_About this exercise_:
Write down the whole listing below again without changing a word.

_Record excerpts_:
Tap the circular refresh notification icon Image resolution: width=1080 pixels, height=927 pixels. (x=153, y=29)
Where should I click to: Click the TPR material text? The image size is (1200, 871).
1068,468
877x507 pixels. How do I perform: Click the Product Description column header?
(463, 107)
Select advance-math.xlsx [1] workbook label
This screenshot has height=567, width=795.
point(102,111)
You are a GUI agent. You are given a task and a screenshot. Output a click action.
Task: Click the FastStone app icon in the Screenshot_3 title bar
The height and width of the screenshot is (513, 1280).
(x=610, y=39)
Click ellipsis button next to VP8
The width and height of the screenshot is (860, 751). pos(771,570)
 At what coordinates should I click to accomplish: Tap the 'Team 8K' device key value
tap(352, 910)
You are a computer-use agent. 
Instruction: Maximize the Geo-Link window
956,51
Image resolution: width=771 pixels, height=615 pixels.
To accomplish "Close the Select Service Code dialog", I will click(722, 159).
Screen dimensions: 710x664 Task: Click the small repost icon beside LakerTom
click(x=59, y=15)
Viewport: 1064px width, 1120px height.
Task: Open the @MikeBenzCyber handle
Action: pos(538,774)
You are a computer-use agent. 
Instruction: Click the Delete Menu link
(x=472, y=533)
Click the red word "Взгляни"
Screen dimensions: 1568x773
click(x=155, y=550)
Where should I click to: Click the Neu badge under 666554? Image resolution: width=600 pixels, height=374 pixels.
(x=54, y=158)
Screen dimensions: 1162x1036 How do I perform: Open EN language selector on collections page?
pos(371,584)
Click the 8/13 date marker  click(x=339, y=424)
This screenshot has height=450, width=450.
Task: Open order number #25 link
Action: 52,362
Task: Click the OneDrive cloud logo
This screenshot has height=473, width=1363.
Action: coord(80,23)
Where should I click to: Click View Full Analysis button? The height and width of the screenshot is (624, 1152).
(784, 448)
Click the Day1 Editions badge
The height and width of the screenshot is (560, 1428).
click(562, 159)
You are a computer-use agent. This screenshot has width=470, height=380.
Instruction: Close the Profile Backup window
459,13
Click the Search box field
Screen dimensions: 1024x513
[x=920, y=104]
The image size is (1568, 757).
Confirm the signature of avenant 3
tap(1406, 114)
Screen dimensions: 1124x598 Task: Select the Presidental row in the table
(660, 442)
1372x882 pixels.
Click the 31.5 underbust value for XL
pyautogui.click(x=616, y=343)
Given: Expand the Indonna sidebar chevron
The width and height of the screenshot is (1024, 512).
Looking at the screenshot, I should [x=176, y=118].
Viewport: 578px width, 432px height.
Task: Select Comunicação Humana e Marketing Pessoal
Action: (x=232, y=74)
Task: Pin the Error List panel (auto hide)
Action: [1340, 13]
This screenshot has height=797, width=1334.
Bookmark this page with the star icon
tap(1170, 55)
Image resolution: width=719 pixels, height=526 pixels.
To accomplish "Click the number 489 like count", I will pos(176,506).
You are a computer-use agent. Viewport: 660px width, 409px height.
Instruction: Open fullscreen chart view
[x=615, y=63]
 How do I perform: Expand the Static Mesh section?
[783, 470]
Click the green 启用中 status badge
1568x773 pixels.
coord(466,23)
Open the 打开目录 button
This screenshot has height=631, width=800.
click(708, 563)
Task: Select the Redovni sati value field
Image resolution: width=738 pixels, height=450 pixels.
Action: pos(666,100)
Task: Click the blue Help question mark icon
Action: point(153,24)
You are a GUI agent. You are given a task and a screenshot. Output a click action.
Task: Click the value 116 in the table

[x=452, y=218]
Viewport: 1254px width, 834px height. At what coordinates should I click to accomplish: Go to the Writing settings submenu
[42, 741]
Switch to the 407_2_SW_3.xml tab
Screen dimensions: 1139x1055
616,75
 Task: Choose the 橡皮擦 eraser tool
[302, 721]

_Expected answer_:
Tap the circular refresh notification icon Image resolution: width=1080 pixels, height=927 pixels. (x=153, y=29)
Where should I click to: Click the TPR material text? The image size is (1200, 871).
1068,468
877x507 pixels. How do I perform: Click the Product Description column header?
(463, 107)
Select advance-math.xlsx [1] workbook label
This screenshot has height=567, width=795.
point(102,111)
You are a GUI agent. You are given a task and a screenshot. Output a click action.
Task: Click the FastStone app icon in the Screenshot_3 title bar
The height and width of the screenshot is (513, 1280).
(x=610, y=39)
Click ellipsis button next to VP8
The width and height of the screenshot is (860, 751). pos(771,570)
 At what coordinates should I click to accomplish: Tap the 'Team 8K' device key value
tap(352, 910)
You are a computer-use agent. 
Instruction: Maximize the Geo-Link window
956,51
Image resolution: width=771 pixels, height=615 pixels.
To accomplish "Close the Select Service Code dialog", I will click(722, 159).
Screen dimensions: 710x664 Task: Click the small repost icon beside LakerTom
click(x=59, y=15)
Viewport: 1064px width, 1120px height.
Task: Open the @MikeBenzCyber handle
Action: pos(538,774)
You are a computer-use agent. 
Instruction: Click the Delete Menu link
(x=472, y=533)
Click the red word "Взгляни"
Screen dimensions: 1568x773
click(x=155, y=550)
Where should I click to: Click the Neu badge under 666554? Image resolution: width=600 pixels, height=374 pixels.
(x=54, y=158)
Screen dimensions: 1162x1036 How do I perform: Open EN language selector on collections page?
pos(371,584)
Click the 8/13 date marker  click(x=339, y=424)
This screenshot has height=450, width=450.
Task: Open order number #25 link
Action: 52,362
Task: Click the OneDrive cloud logo
This screenshot has height=473, width=1363.
Action: coord(80,23)
Where should I click to: Click View Full Analysis button? The height and width of the screenshot is (624, 1152).
(784, 448)
Click the Day1 Editions badge
The height and width of the screenshot is (560, 1428).
click(562, 159)
You are a computer-use agent. This screenshot has width=470, height=380.
Instruction: Close the Profile Backup window
459,13
Click the Search box field
Screen dimensions: 1024x513
[x=920, y=104]
The image size is (1568, 757).
Confirm the signature of avenant 3
tap(1406, 114)
Screen dimensions: 1124x598 Task: Select the Presidental row in the table
(660, 442)
1372x882 pixels.
Click the 31.5 underbust value for XL
pyautogui.click(x=616, y=343)
Given: Expand the Indonna sidebar chevron
The width and height of the screenshot is (1024, 512).
Looking at the screenshot, I should [x=176, y=118].
Viewport: 578px width, 432px height.
Task: Select Comunicação Humana e Marketing Pessoal
Action: (x=232, y=74)
Task: Pin the Error List panel (auto hide)
Action: [1340, 13]
This screenshot has height=797, width=1334.
Bookmark this page with the star icon
tap(1170, 55)
Image resolution: width=719 pixels, height=526 pixels.
To accomplish "Click the number 489 like count", I will pos(176,506).
You are a computer-use agent. Viewport: 660px width, 409px height.
Instruction: Open fullscreen chart view
[x=615, y=63]
 How do I perform: Expand the Static Mesh section?
[783, 470]
Click the green 启用中 status badge
1568x773 pixels.
coord(466,23)
Open the 打开目录 button
This screenshot has height=631, width=800.
click(708, 563)
Task: Select the Redovni sati value field
Image resolution: width=738 pixels, height=450 pixels.
Action: pos(666,100)
Task: Click the blue Help question mark icon
Action: point(153,24)
You are a GUI agent. You are given a task and a screenshot. Output a click action.
Task: Click the value 116 in the table

[x=452, y=218]
Viewport: 1254px width, 834px height. At what coordinates should I click to accomplish: Go to the Writing settings submenu
[42, 741]
Switch to the 407_2_SW_3.xml tab
Screen dimensions: 1139x1055
616,75
 Task: Choose the 橡皮擦 eraser tool
[302, 721]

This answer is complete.